### Directions:
Your answer should be an exact copy of all the entries, free of pictures.

====================

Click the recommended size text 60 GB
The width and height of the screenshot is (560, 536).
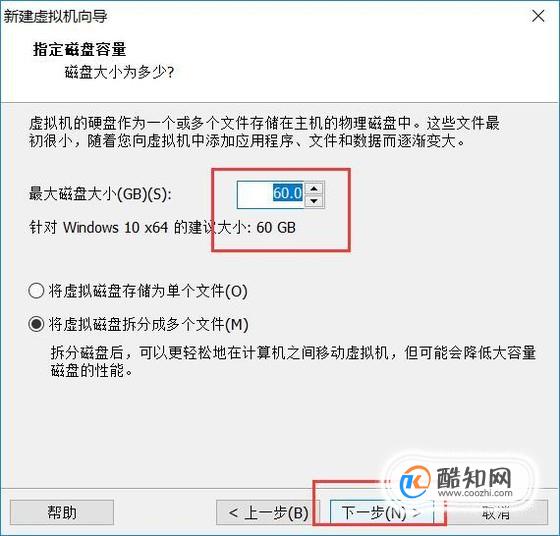276,227
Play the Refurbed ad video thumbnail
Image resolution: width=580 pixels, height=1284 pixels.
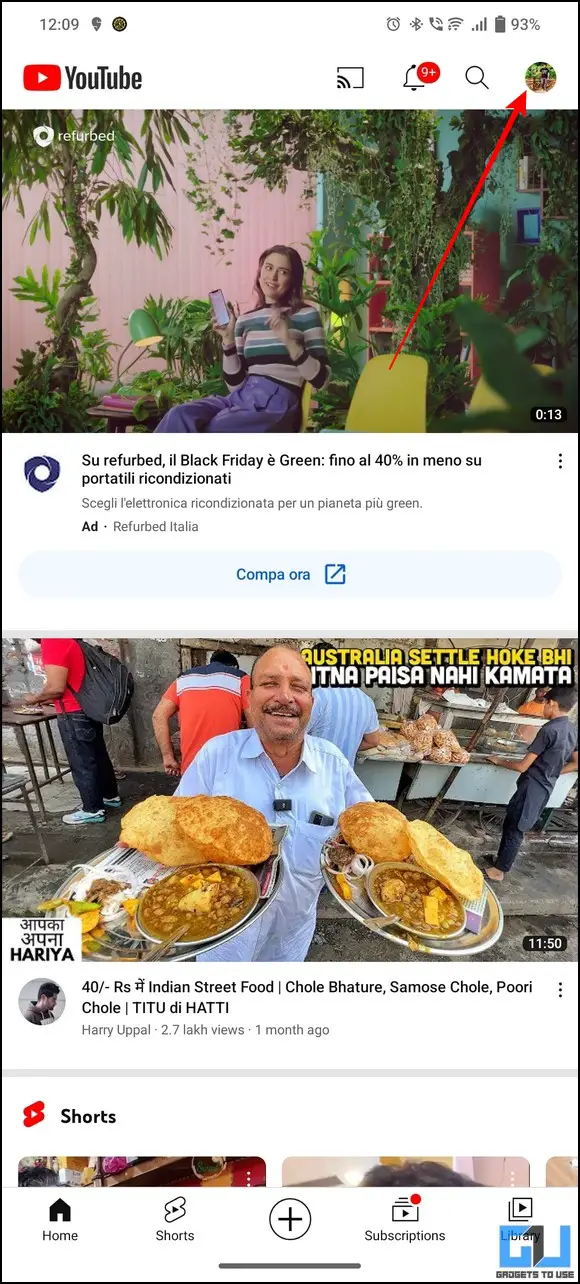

====================

### Completed exercise:
Click the recommended size text 60 GB
The width and height of the screenshot is (560, 536).
276,227
Play the Refurbed ad video thumbnail
Image resolution: width=580 pixels, height=1284 pixels.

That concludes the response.